Necrotising fasciitis of the abdominal wall: a specific scenario
For some reason this keeps coming up in the exam (Question 25.1 from the first paper of 2009 and Question 3.2 from the first paper of 2014). Specifically, the college keeps asking about the Gram-positive rods in the blood culture (it turns out to be a Clostridium species).
According to an authoritative source, "postoperative necrotizing fasciitis of the abdominal wall is usually caused by peritonitis in patients who have undergone multiple procedures for complications of emergency laparotomy".

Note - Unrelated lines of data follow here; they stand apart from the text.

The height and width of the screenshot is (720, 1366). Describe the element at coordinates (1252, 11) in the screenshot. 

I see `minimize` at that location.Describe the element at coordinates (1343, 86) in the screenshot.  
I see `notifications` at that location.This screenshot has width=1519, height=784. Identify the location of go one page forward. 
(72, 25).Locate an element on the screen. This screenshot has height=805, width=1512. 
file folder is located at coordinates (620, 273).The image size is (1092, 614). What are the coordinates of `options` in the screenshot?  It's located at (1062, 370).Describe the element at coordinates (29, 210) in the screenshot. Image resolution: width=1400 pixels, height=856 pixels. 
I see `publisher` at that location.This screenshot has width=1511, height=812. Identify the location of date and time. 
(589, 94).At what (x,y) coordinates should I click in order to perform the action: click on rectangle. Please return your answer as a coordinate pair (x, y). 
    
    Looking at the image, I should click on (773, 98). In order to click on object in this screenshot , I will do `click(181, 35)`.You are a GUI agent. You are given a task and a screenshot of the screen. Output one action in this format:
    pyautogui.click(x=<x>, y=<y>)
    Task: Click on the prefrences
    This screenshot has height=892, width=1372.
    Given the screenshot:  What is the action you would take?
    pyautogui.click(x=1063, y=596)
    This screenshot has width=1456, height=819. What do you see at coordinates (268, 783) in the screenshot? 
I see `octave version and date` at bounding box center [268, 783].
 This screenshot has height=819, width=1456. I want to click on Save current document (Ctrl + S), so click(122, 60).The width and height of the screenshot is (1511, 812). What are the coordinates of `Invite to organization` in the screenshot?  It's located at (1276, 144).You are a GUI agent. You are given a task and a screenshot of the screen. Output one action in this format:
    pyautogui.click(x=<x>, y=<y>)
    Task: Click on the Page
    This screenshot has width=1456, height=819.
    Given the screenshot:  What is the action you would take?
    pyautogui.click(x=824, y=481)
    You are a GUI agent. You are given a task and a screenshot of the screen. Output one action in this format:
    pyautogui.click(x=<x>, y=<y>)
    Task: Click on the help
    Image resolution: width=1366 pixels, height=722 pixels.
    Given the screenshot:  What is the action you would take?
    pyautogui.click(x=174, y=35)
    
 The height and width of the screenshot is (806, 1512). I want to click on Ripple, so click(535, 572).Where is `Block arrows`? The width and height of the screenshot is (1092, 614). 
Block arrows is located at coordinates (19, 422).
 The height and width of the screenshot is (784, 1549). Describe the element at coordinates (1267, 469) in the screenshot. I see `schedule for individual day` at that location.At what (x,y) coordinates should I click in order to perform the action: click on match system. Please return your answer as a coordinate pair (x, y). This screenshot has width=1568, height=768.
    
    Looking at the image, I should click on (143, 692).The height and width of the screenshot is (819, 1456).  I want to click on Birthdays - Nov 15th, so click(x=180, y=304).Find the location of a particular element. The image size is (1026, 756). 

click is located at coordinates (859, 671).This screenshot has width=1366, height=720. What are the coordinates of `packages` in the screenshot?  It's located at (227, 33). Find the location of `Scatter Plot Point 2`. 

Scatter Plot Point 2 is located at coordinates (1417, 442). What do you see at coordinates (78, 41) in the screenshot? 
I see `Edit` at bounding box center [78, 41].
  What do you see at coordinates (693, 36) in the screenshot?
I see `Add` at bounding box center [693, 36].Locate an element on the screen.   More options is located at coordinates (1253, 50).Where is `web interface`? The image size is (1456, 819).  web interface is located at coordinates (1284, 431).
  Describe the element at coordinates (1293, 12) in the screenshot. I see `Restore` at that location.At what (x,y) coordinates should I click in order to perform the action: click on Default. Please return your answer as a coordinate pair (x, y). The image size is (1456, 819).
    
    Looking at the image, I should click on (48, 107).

However, the typical case will present as a polymicrobial zoo, and whereas Clostridium species will likely flourish in the smelly pockeds of avascular fat necrosis, it is unlikely that they will be found in the blood culture, particularly as the blood is so well oxygenated (much of the time). It is more likely that Clostridium perfringens would the sole organism in the cultures of a patient with gas gangrene of the abdominal wall. If the college mentioned subcutaneous emphysema of the abdominal wall, there would be no guesswork involved in this question. This is supported by an article from 1966 (back in the day when surgeons actually palpated people's abdomens instead of scanning them). It reports on ten patients; nine had proper crackly gas gangrene due to C.perfringens or C.multifermentans. One patient with a C.tertium infection only had abdominal wall cellulitis, just like in the college question.
Cancer-related perforations followed by necrotising fasciitis of the abdominal wall do exist in case report literature. One case from the UK reported early debridement so aggressive that it left some small bowel and kidney on show (that time, β-haemolytic strep was responsible).